Got away with it again: Bjorn Hocke may remain a party member Photo: imago/Jacob Schroter
Thuringia AfD chairman Bjorn Hocke does not have to leave the party despite his controversial statements on Germany’s understanding of history. This was decided by the AfD party executive board on Monday after a three-hour conference call. However, according to party circles and also reported by the Bild newspaper and ARD, the board accused Hocke of party-damaging behavior.
According to the ARD report, a party expulsion procedure did not find a majority in the board. However, broadcaster MDR quoted Petry as saying, "The Federal Executive Board has determined that Bjorn Hocke’s statements in the context of his ‘Dresden speech’ on January 17, 2017, have damaged the party’s reputation." Therefore, it is considered necessary to initiate partisan "measures of order". All legal and political aspects to be considered would be examined.
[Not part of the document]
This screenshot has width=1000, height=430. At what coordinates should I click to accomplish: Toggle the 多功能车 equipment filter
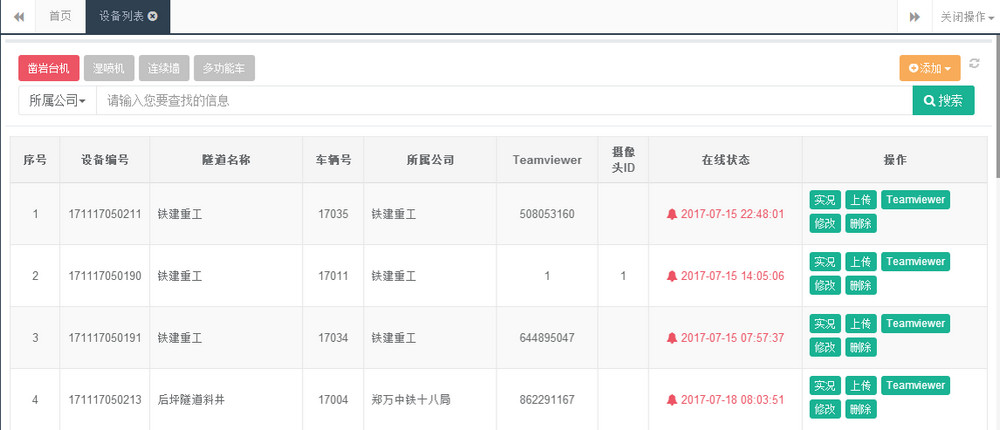click(224, 68)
The newspapers B.Z. and Bild reported that the AfD executive committee had voted ten to three in favor of such disciplinary measures against Hocke.
Party leader Frauke Petry had already declared last week that Hocke was a "burden on the party." Last Friday, the AfD leadership had reportedly discussed a possible expulsion of Hocke from the party.
As reported by the taz, an internal Facebook group of the far-right "Patriotic Platform" reported a vote in the AfD executive board meeting against Hocke. "8:3" the vote last Friday is said to have turned out to his disadvantage, the group says. Only three of federal leader Frauke Petry’s fiercest opponents would have voted in favor of Hocke: her co-chairs Jorg Meuthen and the state leaders of Saxony-Anhalt and Brandenburg, Alexander Gauland and Andre Poggenburg.
Hocke belongs to the right-wing nationalist wing of the AfD. He had given a speech on patriotism last Tuesday in Dresden, where Petry heads the AfD state parliamentary group. In it, he called for a "180-degree turnaround in remembrance policy." About the Holocaust memorial in Berlin, he said, "We Germans, that is, our people, are the only people in the world who have planted a monument of shame in the heart of their capital."
According to a video circulating on the Internet, he also spoke of a "stupid coping policy" and called for a "180-degree turnaround in remembrance policy." These remarks were met with massive criticism.